In my spare time, I am a music reviewer. Some of my reviews (of more than fifty recent releases spanning ambient, drone, electronic, experimental, modern composition, and jazz) are published on long-standing website, A Closer Listen.
I am open to enquiries about doctoral supervision. I am particularly interested in supervising PhDs which concern modern and contemporary poetry of Britain and America, or which analyse poetry in relation to place, spatial theory, identity, ecology, health, or wellbeing. PhD applicants should consider the South, West & Wales Doctoral Training Partnership, which competitively funds projects to be co-supervised across two institutions. I am happy to work with applicants to strengthen their bids for this funding.
Area of expertise
My current research concerns the health and wellbeing value of poetry. I received competitive funding for this work, through the ACE-HAS Connection Research scheme and a Vice Chancellor's ECR Award. So far, my focus has been tracking the wellbeing effects of reading different styles of poetry. I organised a successful symposium with Psychology colleagues, bringing together experts from around the country. I also worked with students across the University to explore the dynamics of reading poetry in a group setting. I welcome all enquiries about this work, and am actively open to future collaboration in this area.

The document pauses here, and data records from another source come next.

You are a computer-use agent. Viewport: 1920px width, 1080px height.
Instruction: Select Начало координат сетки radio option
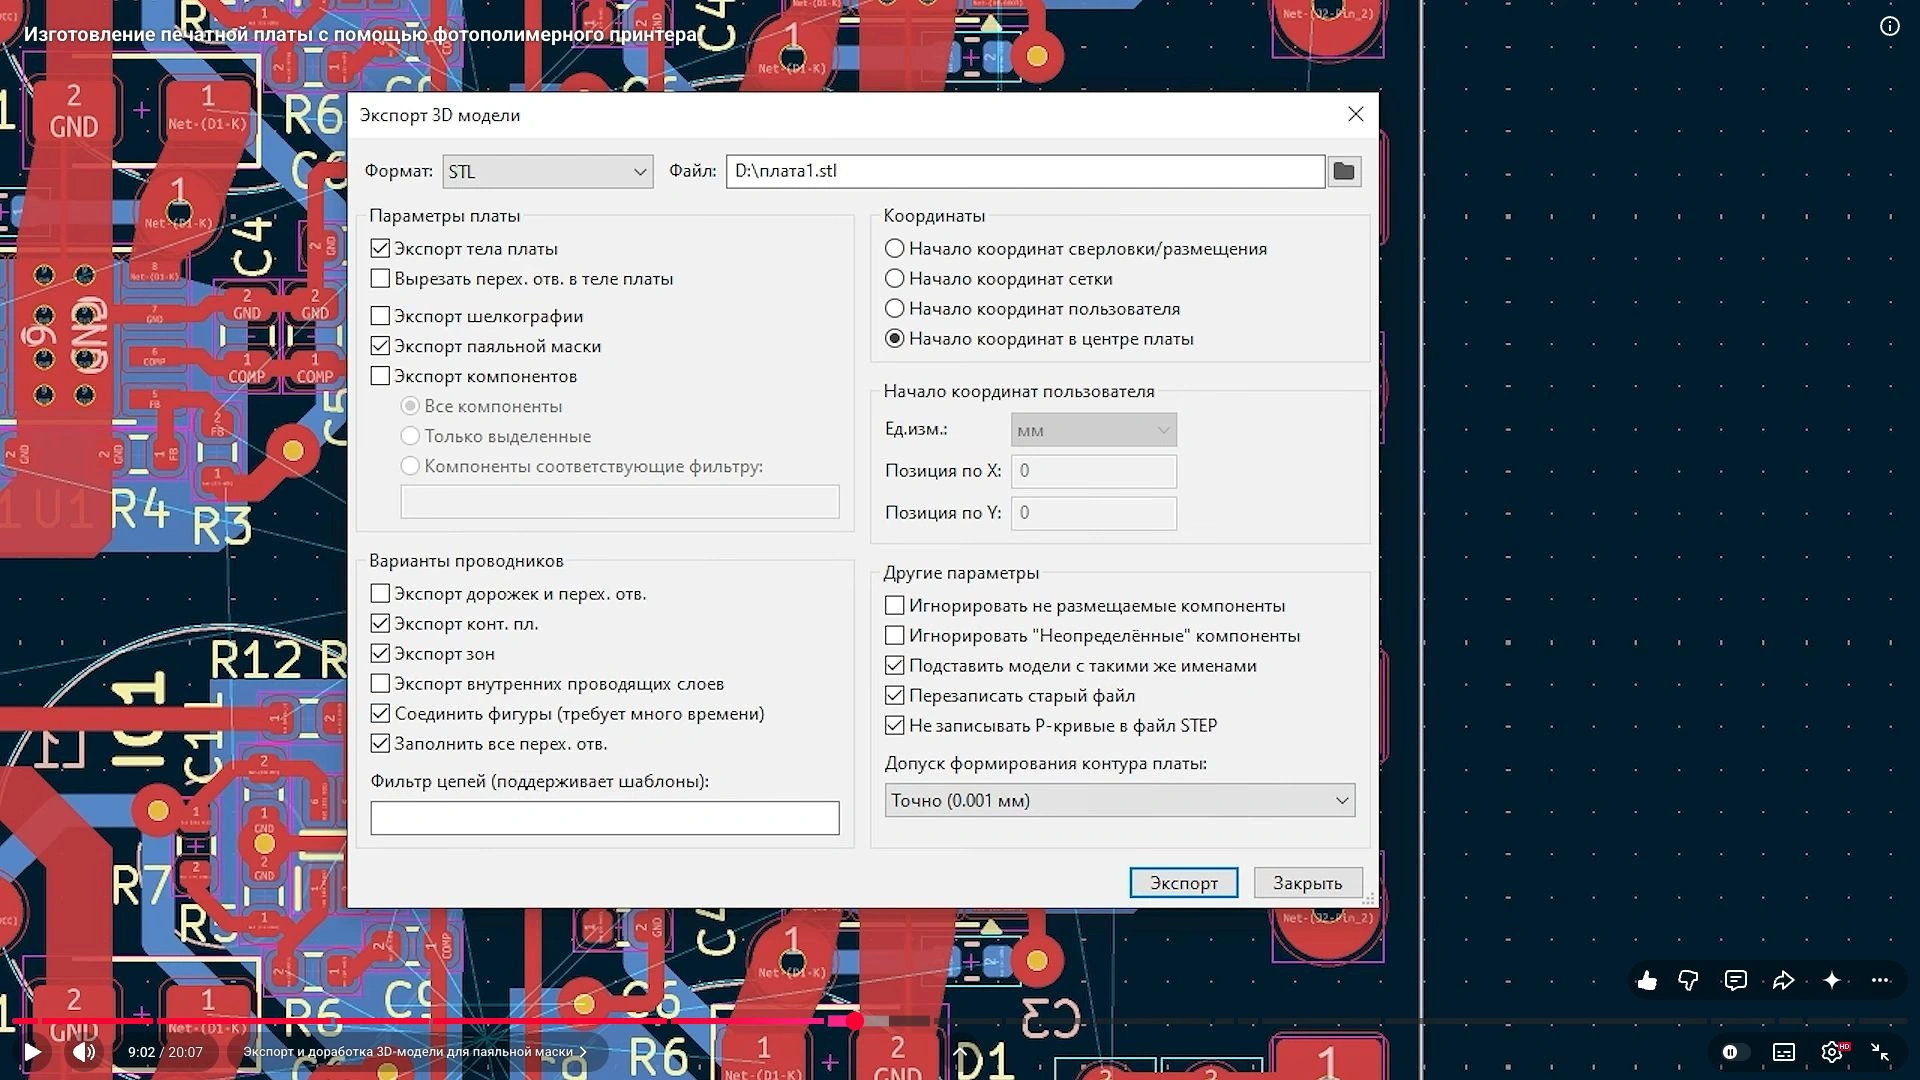[x=895, y=279]
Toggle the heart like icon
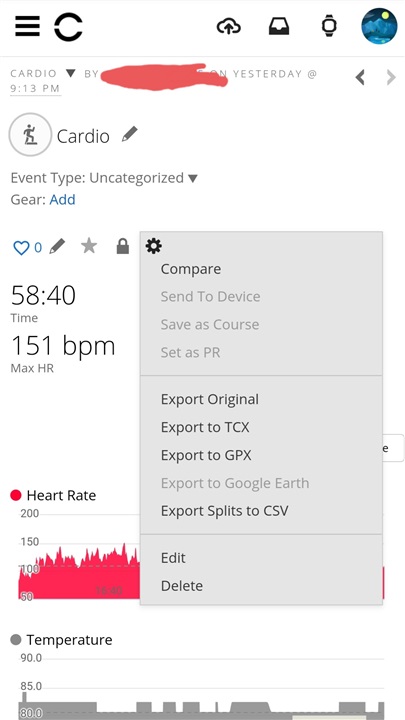 tap(21, 248)
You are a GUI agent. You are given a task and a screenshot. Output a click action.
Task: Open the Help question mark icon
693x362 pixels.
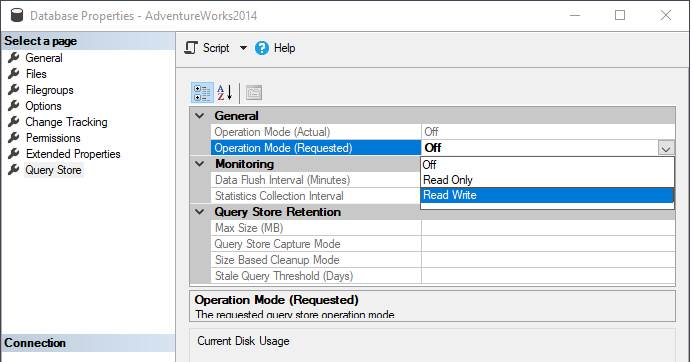pos(262,48)
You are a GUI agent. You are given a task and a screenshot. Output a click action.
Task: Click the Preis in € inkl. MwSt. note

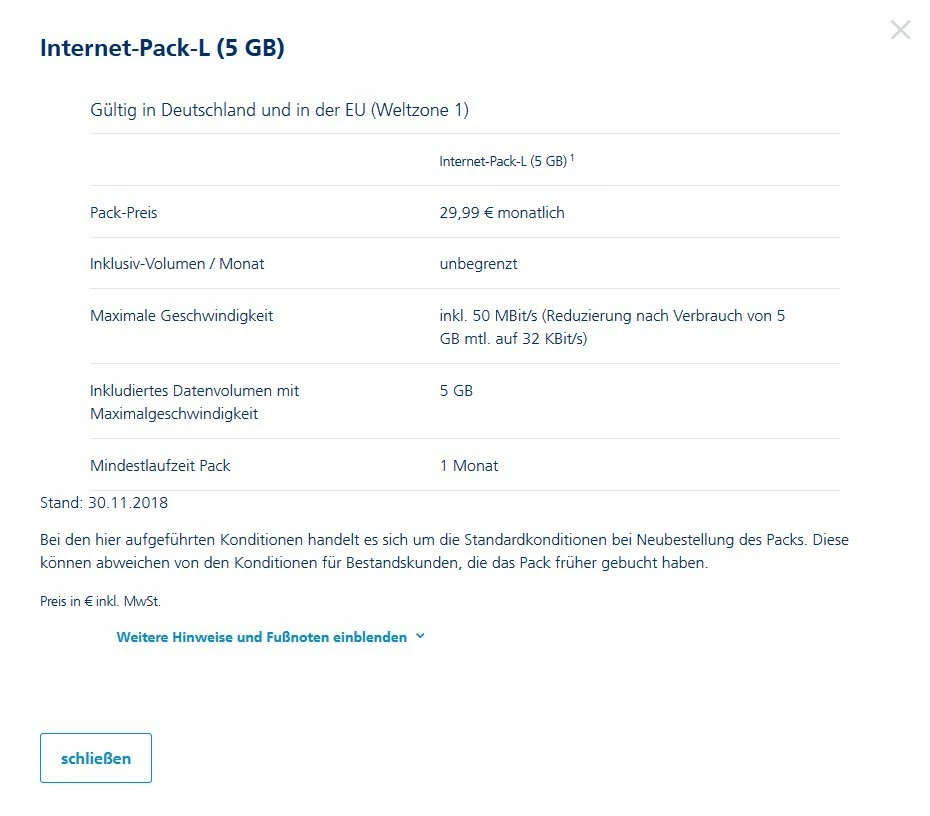[x=100, y=602]
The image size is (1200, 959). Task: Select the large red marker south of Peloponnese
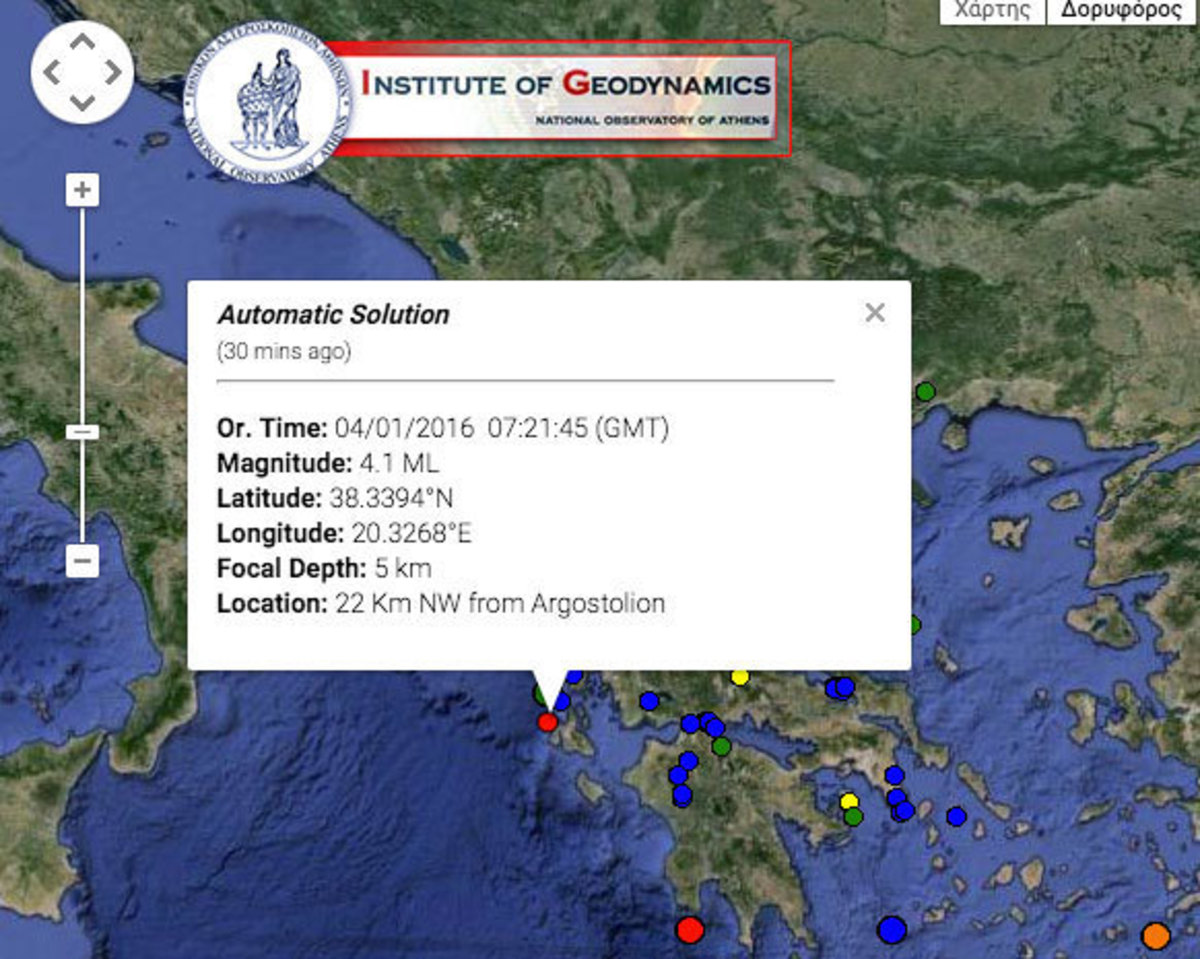point(689,930)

The other strand of my research focuses on modern and contemporary poetry from Britain and America, in relation to ideas of place and identity. My first monograph will focus on British poetry of the 1950s-1970s, presenting innovative comparisons between selected poets of the Movement (Donald Davie, Elizabeth Jennings, Philip Larkin, John Wain) and of the British Poetry Revival (Ian Hamilton Finlay, Allen Fisher, Roy Fisher, Lee Harwood). The manuscript is in the process of being revised for publication. Articles on Roy Fisher and Lee Harwood have been adapted from this work. In a related project, I have analysed the transatlantic genre of the long modernist, publishing an article on Basil Bunting, Hugh MacDiarmid, Louis Zukofsky, and William Carlos Williams.
I have substantial experience of commissioning and editing world-leading academic research. I am a Co-Editor (English/American) of the MHRA's flagship peer-reviewed journal, the Modern Language Review. I edited the 2021 Yearbook of English Studies, entitled "Contemporary British and Irish Poetry". This included an essay of mine on the poetry of Zoƫ Skoulding in relation to subject-object relations in the lyric genre. I am currently editing two books, one collecting essays on Skoulding's poetry, the other focusing on the contemporary poet Ian Davidson.
As a poet-critic, I use creative writing as a vital part of my research, in tandem with literary criticism.
I am currently seeking a publisher for my first chapbook of poetry, entitled "More on the Plums". This sequence of experimental texts explores questions of literary form, creative process, and machine learning. It began by feeding a single line of William Carlos Williams into a text-generating neural network. Using Artificial Intelligence to trigger the elusive "spark" of creative writing, I then used constrained, symmetrical forms to apply generative limitations. Extracts from this work have been published in PERVERSE, Poetrishy, Popshot, and Streetcake Magazine. Other examples of my poetry have appeared in Alchemy Spoon and Tears in the Fence.
My wider areas of interest include: poetic form and technique; poetry and memory; questions of space and place; literary explorations of nationhood and identity; connections between poetry and music; hip-hop poetics; modernism; ecocriticism; twentieth-century poetry; contemporary poetry since 1980; anarchist theory. Throughout all these interests, the connections between poetry, selfhood, locatedness, and temporality are the prevailing concerns of my research.